▶ _To do_
Print the data that follows again, keeping every line exact.

== Segment start ==

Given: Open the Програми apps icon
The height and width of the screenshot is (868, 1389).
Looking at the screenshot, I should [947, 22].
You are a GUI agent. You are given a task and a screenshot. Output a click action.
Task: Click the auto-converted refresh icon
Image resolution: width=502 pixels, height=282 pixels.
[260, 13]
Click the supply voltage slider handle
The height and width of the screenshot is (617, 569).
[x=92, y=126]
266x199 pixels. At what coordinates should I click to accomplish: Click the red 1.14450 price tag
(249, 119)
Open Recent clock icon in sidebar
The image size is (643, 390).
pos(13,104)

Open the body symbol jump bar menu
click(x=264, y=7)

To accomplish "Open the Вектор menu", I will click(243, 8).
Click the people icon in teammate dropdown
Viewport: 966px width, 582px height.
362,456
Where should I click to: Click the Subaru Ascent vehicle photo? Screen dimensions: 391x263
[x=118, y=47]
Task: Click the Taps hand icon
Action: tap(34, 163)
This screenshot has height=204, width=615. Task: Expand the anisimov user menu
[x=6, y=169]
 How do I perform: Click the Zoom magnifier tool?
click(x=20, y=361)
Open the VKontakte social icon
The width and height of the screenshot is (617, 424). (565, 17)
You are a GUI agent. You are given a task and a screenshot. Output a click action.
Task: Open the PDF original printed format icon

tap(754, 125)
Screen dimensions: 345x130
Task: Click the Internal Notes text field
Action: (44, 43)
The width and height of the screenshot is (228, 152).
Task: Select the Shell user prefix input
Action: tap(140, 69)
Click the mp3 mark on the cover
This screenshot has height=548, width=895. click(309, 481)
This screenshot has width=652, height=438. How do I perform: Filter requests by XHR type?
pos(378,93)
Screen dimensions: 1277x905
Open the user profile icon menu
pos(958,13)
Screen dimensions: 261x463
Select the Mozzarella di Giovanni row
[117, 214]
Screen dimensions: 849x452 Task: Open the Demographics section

== Segment end ==

▶ _Result_
Given: Open the Програми apps icon
The height and width of the screenshot is (868, 1389).
Looking at the screenshot, I should [947, 22].
You are a GUI agent. You are given a task and a screenshot. Output a click action.
Task: Click the auto-converted refresh icon
Image resolution: width=502 pixels, height=282 pixels.
[260, 13]
Click the supply voltage slider handle
The height and width of the screenshot is (617, 569).
[x=92, y=126]
266x199 pixels. At what coordinates should I click to accomplish: Click the red 1.14450 price tag
(249, 119)
Open Recent clock icon in sidebar
The image size is (643, 390).
pos(13,104)

Open the body symbol jump bar menu
click(x=264, y=7)

To accomplish "Open the Вектор menu", I will click(243, 8).
Click the people icon in teammate dropdown
Viewport: 966px width, 582px height.
362,456
Where should I click to: Click the Subaru Ascent vehicle photo? Screen dimensions: 391x263
[x=118, y=47]
Task: Click the Taps hand icon
Action: tap(34, 163)
This screenshot has height=204, width=615. Task: Expand the anisimov user menu
[x=6, y=169]
 How do I perform: Click the Zoom magnifier tool?
click(x=20, y=361)
Open the VKontakte social icon
The width and height of the screenshot is (617, 424). (565, 17)
You are a GUI agent. You are given a task and a screenshot. Output a click action.
Task: Open the PDF original printed format icon

tap(754, 125)
Screen dimensions: 345x130
Task: Click the Internal Notes text field
Action: (44, 43)
The width and height of the screenshot is (228, 152).
Task: Select the Shell user prefix input
Action: tap(140, 69)
Click the mp3 mark on the cover
This screenshot has height=548, width=895. click(309, 481)
This screenshot has width=652, height=438. How do I perform: Filter requests by XHR type?
pos(378,93)
Screen dimensions: 1277x905
Open the user profile icon menu
pos(958,13)
Screen dimensions: 261x463
Select the Mozzarella di Giovanni row
[117, 214]
Screen dimensions: 849x452 Task: Open the Demographics section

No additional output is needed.